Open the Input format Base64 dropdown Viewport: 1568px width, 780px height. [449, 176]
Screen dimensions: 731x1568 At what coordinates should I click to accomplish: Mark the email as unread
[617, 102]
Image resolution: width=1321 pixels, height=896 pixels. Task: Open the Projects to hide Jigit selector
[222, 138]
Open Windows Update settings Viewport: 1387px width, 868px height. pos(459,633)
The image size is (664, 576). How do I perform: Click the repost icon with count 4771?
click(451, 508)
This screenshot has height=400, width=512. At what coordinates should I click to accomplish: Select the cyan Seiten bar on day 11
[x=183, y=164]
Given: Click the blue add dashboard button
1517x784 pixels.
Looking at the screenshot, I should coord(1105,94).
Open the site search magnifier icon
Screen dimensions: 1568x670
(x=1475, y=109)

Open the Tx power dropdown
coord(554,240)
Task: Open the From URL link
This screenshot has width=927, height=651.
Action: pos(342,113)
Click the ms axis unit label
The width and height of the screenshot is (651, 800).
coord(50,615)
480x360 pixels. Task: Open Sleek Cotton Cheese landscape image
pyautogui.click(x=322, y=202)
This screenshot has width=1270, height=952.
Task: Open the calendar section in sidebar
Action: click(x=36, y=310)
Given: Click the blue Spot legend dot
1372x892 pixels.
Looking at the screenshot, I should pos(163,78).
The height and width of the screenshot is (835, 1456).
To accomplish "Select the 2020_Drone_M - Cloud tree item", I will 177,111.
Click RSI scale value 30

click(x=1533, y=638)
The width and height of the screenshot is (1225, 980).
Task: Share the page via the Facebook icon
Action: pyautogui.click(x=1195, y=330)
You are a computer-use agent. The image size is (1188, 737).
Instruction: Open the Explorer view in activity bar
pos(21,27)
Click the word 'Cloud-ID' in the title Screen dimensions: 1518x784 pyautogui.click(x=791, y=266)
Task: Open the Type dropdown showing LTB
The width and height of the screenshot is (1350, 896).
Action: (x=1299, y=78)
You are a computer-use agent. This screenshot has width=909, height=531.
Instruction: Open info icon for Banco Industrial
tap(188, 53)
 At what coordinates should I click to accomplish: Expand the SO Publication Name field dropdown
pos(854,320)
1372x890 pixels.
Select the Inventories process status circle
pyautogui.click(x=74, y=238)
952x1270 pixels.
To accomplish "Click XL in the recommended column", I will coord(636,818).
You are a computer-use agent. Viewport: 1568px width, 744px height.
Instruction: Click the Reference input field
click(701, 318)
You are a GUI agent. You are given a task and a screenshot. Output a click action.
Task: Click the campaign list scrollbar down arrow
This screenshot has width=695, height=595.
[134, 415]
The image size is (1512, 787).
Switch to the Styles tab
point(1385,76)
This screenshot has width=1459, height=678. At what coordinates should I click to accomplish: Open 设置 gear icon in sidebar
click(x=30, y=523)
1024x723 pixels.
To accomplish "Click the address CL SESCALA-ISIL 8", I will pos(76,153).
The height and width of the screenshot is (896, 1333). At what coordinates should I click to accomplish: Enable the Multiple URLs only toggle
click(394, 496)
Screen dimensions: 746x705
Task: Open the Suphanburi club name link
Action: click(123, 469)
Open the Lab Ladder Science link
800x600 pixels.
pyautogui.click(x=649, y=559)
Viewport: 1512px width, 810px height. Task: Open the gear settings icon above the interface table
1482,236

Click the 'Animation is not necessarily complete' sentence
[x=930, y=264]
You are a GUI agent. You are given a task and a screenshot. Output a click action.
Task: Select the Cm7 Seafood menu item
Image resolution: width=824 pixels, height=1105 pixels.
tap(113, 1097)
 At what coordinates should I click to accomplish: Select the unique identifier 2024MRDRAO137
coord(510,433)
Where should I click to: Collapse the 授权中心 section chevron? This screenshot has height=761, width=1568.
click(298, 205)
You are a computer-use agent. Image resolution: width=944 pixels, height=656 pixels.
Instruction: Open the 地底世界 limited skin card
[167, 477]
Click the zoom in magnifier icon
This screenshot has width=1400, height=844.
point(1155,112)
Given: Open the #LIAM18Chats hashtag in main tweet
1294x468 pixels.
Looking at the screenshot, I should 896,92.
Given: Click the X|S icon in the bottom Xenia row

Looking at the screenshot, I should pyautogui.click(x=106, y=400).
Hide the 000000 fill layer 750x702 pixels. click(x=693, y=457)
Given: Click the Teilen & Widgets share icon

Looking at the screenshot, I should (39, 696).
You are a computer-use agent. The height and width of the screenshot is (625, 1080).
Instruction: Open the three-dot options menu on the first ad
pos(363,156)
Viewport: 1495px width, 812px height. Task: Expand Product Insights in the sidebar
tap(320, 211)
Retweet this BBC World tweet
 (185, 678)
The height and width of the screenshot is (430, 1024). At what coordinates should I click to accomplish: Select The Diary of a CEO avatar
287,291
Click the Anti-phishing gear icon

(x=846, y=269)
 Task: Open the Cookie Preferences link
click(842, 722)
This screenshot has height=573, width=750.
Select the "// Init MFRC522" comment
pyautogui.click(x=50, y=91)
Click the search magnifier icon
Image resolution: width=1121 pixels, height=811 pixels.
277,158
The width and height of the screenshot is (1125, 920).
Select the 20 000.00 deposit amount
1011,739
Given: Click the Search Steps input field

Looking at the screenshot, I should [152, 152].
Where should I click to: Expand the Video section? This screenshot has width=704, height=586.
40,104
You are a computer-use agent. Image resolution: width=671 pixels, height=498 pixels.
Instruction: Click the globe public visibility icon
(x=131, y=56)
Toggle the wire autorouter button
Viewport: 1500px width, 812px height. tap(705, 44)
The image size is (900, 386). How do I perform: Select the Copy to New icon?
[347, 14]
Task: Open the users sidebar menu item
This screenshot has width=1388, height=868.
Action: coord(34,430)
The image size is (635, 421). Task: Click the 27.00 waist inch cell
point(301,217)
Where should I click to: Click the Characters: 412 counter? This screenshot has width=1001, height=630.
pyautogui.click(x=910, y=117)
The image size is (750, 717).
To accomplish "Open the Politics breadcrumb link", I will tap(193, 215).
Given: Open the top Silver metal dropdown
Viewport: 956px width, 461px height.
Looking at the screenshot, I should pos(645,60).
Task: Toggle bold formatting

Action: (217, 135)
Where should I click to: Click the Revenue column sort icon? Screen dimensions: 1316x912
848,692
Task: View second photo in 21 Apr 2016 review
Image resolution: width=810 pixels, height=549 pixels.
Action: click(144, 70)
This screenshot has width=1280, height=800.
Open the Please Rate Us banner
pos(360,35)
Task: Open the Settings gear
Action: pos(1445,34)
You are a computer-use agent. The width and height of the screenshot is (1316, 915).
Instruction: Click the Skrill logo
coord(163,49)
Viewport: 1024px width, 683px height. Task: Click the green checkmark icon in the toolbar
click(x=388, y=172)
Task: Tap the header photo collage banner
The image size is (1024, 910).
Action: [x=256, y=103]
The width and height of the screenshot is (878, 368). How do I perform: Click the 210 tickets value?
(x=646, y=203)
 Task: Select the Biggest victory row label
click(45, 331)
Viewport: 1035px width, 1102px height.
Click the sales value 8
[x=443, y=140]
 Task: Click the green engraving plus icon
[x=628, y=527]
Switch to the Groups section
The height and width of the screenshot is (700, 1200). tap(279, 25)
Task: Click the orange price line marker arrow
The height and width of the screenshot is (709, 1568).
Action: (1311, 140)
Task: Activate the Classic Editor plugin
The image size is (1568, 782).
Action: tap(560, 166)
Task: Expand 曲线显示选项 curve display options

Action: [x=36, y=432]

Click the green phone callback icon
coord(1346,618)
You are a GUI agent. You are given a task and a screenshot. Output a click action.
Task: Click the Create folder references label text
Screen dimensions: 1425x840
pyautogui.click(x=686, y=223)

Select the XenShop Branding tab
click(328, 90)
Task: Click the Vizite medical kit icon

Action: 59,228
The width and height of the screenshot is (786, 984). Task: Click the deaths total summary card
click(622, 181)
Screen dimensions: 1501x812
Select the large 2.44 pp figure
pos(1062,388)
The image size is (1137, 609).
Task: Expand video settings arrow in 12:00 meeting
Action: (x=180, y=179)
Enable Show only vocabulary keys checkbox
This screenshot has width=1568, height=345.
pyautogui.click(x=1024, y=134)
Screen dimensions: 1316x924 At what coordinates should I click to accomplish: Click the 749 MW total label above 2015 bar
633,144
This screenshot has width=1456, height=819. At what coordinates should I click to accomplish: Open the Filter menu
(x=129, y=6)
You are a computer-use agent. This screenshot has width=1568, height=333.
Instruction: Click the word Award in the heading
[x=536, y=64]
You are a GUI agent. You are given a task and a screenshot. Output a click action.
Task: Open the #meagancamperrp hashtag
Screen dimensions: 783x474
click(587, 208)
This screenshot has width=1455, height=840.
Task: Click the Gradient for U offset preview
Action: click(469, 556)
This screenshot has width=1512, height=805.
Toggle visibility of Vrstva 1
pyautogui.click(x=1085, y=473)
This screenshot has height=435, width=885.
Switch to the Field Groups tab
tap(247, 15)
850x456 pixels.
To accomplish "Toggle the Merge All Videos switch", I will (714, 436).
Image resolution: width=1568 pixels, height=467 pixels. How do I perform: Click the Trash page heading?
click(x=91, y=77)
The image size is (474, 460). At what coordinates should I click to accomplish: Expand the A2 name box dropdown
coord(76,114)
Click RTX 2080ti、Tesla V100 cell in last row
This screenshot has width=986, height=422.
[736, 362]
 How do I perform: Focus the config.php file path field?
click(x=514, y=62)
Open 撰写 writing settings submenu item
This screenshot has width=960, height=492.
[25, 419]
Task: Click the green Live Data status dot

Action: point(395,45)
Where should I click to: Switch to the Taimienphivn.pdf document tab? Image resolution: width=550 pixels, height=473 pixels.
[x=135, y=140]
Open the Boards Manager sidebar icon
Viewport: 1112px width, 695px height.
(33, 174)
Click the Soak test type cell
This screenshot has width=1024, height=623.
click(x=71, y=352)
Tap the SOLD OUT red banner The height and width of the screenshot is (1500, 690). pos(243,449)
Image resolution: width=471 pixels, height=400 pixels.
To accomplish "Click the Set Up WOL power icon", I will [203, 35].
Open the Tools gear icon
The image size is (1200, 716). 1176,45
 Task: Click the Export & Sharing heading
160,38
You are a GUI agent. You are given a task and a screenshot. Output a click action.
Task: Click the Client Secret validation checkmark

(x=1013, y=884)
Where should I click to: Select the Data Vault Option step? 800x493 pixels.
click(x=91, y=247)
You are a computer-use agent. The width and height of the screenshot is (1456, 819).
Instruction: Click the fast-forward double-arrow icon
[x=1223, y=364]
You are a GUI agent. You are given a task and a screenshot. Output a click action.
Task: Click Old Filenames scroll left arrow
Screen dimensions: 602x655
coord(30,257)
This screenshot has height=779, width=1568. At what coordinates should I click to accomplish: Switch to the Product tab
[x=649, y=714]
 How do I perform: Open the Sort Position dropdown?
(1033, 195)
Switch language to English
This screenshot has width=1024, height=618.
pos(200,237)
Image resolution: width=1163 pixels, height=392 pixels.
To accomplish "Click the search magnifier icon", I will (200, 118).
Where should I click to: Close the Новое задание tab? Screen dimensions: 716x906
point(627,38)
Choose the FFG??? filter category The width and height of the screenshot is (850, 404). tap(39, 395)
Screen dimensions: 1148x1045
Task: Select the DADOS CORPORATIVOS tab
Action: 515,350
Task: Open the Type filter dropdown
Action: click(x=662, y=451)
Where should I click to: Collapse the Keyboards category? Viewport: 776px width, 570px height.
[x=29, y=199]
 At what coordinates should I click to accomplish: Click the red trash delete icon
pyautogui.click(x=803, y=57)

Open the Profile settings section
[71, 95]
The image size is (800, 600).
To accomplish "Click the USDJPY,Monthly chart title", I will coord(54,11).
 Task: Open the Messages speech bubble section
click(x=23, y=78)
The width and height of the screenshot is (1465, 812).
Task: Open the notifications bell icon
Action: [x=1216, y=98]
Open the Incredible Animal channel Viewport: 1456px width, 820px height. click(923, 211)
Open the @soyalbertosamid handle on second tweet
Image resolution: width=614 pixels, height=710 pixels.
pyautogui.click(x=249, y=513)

———

Give the lines of the records from the one containing "At what coordinates should I click to accomplish: Click the red" through the last line, inclusive, as a JSON list of strings with one string per line and blank lines omitted.

**ANSWER TO THIS PROBLEM**
[
  " At what coordinates should I click to accomplish: Click the red trash delete icon",
  "pyautogui.click(x=803, y=57)",
  "Open the Profile settings section",
  "[71, 95]",
  "The image size is (800, 600).",
  "To accomplish \"Click the USDJPY,Monthly chart title\", I will coord(54,11).",
  " Task: Open the Messages speech bubble section",
  "click(x=23, y=78)",
  "The width and height of the screenshot is (1465, 812).",
  "Task: Open the notifications bell icon",
  "Action: [x=1216, y=98]",
  "Open the Incredible Animal channel Viewport: 1456px width, 820px height. click(923, 211)",
  "Open the @soyalbertosamid handle on second tweet",
  "Image resolution: width=614 pixels, height=710 pixels.",
  "pyautogui.click(x=249, y=513)"
]